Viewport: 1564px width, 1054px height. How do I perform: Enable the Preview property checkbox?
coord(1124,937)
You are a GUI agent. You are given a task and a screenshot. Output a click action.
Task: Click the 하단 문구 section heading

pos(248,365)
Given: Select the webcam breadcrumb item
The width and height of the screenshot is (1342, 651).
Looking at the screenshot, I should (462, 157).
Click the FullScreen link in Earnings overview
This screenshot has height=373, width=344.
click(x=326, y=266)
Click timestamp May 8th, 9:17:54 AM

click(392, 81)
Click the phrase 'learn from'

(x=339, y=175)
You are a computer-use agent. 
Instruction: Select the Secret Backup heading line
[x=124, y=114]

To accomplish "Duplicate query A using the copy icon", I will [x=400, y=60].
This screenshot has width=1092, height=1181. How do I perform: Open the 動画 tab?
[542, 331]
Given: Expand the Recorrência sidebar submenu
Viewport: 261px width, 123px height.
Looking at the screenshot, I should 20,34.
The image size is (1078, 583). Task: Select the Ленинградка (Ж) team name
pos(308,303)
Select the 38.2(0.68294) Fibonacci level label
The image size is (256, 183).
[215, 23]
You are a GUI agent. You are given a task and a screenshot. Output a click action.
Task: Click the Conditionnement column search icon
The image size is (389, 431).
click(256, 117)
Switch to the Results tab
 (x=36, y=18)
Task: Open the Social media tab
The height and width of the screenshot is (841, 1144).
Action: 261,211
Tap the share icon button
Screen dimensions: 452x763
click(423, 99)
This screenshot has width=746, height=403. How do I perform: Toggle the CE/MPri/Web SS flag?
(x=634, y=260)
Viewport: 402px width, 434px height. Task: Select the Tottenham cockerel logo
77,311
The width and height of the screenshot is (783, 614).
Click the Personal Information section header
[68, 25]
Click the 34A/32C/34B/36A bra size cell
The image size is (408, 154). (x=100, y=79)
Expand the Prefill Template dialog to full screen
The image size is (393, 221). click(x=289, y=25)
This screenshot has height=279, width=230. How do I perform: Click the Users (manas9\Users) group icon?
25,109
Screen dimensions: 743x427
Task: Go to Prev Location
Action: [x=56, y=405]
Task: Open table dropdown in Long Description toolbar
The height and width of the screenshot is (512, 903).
_____
Exercise goal:
Identify every line in the rows above that contains the string "size". Case counts.

Solution to the problem:
The image size is (1078, 583). Task: Select the Ленинградка (Ж) team name
The image size is (256, 183).
The image size is (389, 431).
Click the 34A/32C/34B/36A bra size cell
The image size is (408, 154). (x=100, y=79)
The image size is (393, 221). click(x=289, y=25)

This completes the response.